Big Data processing with Elasticsearch and Apache Spark

Track: Data Science and Machine Learning

Skill Level: Intermediate

Room: Room A403

Time Slot: Fri 2/24, 10:30 AM

Tags: nosql , elasticsearch , apache spark

Presentation Link

Abstract

This talk will explore some of the differentiating and compelling features that Elasticsearch offers, newer features added in versions 2.x, and those expected in 5.x. I will share real-world uses of Elasticsearch in processing Big Data in ETL and visualization scenarios. I’ll also cover integrating Elasticsearch with Apache Spark for processing large amounts of data in a parallelized fashion, with best practices in building a scale-out and fault-tolerant architecture deployed on AWS.

Roy Russo

Roy Russo is the co-author of Elasticsearch in Action and Vice President of Engineering at Predikto Analytics.
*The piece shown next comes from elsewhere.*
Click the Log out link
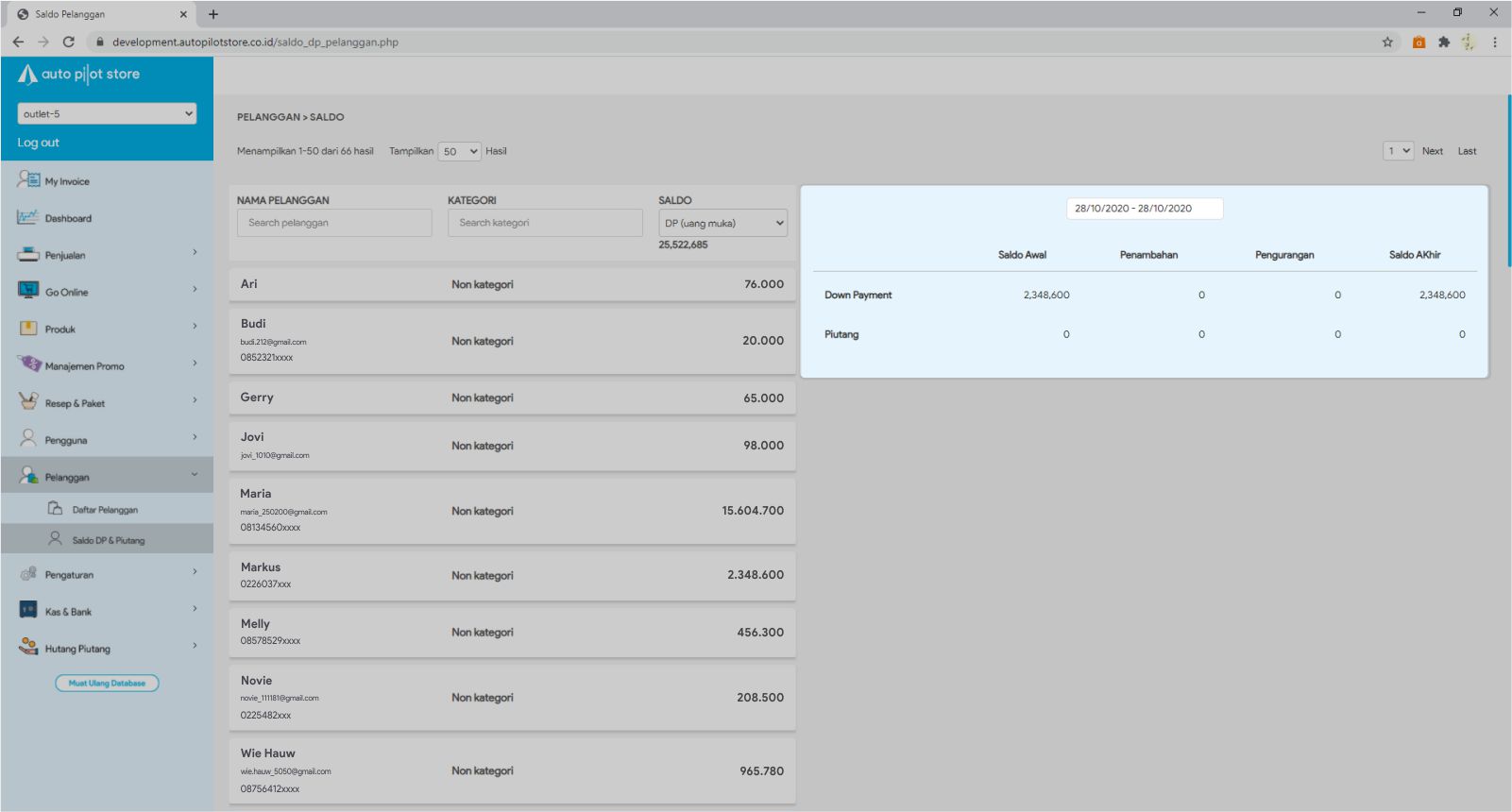Image resolution: width=1512 pixels, height=812 pixels. 38,143
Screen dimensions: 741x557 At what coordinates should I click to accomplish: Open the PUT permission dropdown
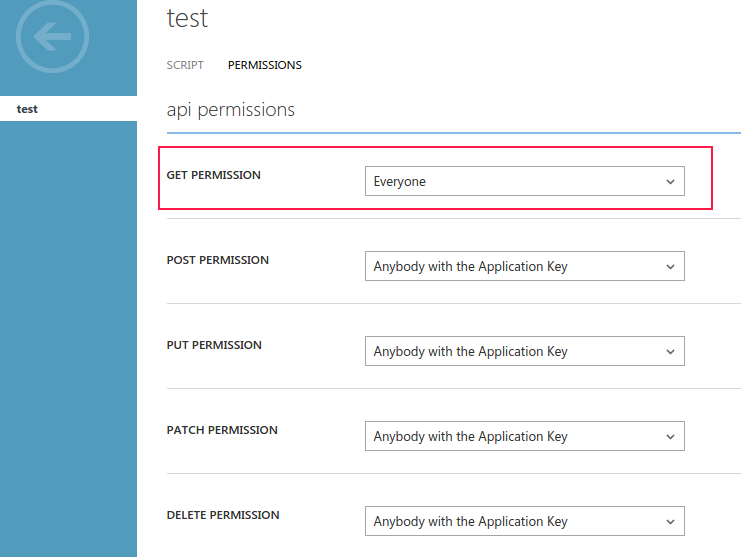tap(524, 351)
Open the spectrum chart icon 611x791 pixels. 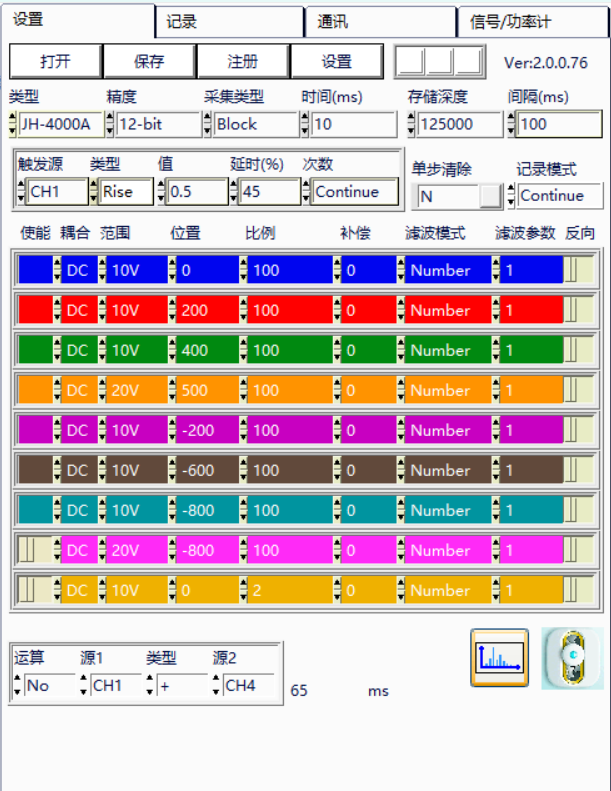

Before joining Predikto, Roy was the Chief Architect at AltiSource Labs, a FinTech startup based in Atlanta, GA. Roy was the Co-Founder and VP of Product Management for Atlanta-based Marketing Automation vendor, LoopFuse; recently acquired by Atlanta-based SalesFusion, Inc. Roy also helped Co-Found JBoss Portal, a JSR-168 compliant enterprise Java Portal, and represented JBoss on the Java Content Repository, JSR-170.